Democrats won dozens of seats from Republicans in the Texas statehouse, largely spurred by voters in cities like Houston and Dallas. While progressive Democratic Senate candidate Beto O'Rourke failed to unseat incumbent GOP Senator Ted Cruz, many were impressed at just how close the race became.

"He was able to raise an enormous amount of money, and that alone separates him from the crowd," Matt Mackowiak, a Republican strategist based in Texas, told The Hill last week. "People in Texas were mesmerized and moved by him."

"The fact that he lost by 3 percent [actually 2.5 percent] is impressive," he added.

As the state continues to undergo an economic boom, more Americans are moving to the state. Cities have been increasing in size and shifting demographically, and more likely to support Democratic policies.

"Urban Texas is home to a vast majority of the state's population, so this is where future elections will be fought," Brandon Rottinghaus, a political scientist at the University of Houston, said. "Republicans are losing that war to date. If Republicans can't keep Democratic numbers below 60 percent in urban Texas, winning elections is going to be much more difficult going forward."

A view of the Houston skyline at dusk on March 26, 2013 in Houston, Texas Scott Halleran/Getty Images

Even before the midterms, Republicans were voicing concern about maintaining their grip on the Lone Star State.

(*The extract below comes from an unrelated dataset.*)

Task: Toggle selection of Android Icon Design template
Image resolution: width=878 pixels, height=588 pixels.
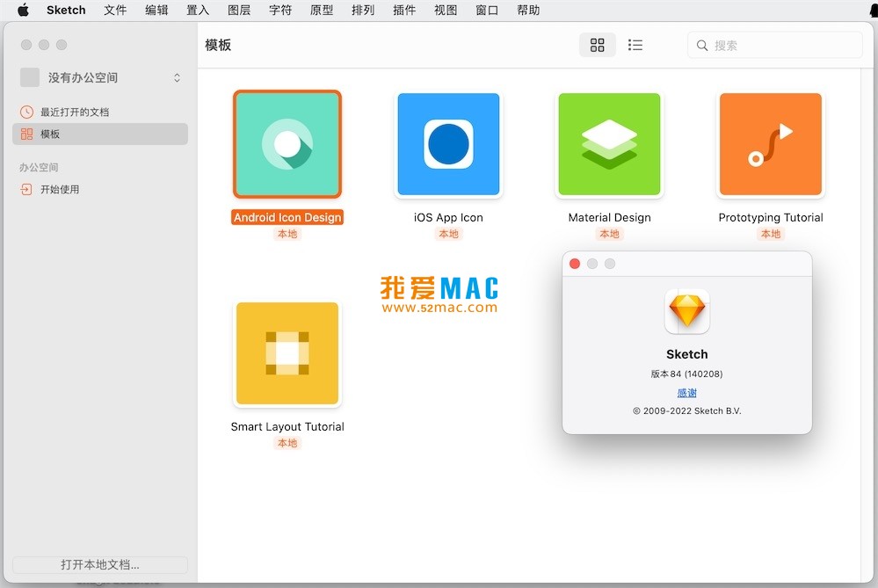Action: click(x=287, y=143)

"It's a numbers game, and so when you look at Dallas, you look at Austin, you look at Houston, San Antonio, El Paso, Corpus Christi—the only major urban population center that's run by Republicans is Fort Worth," Republican strategist and former Florida Representative Allen West pointed out in an interview with Hill.TV in September.

According to Homan, what Republicans do "in the next two years is going to define how Texas looks for the following 10 years," suggesting that the presidency could be on the line.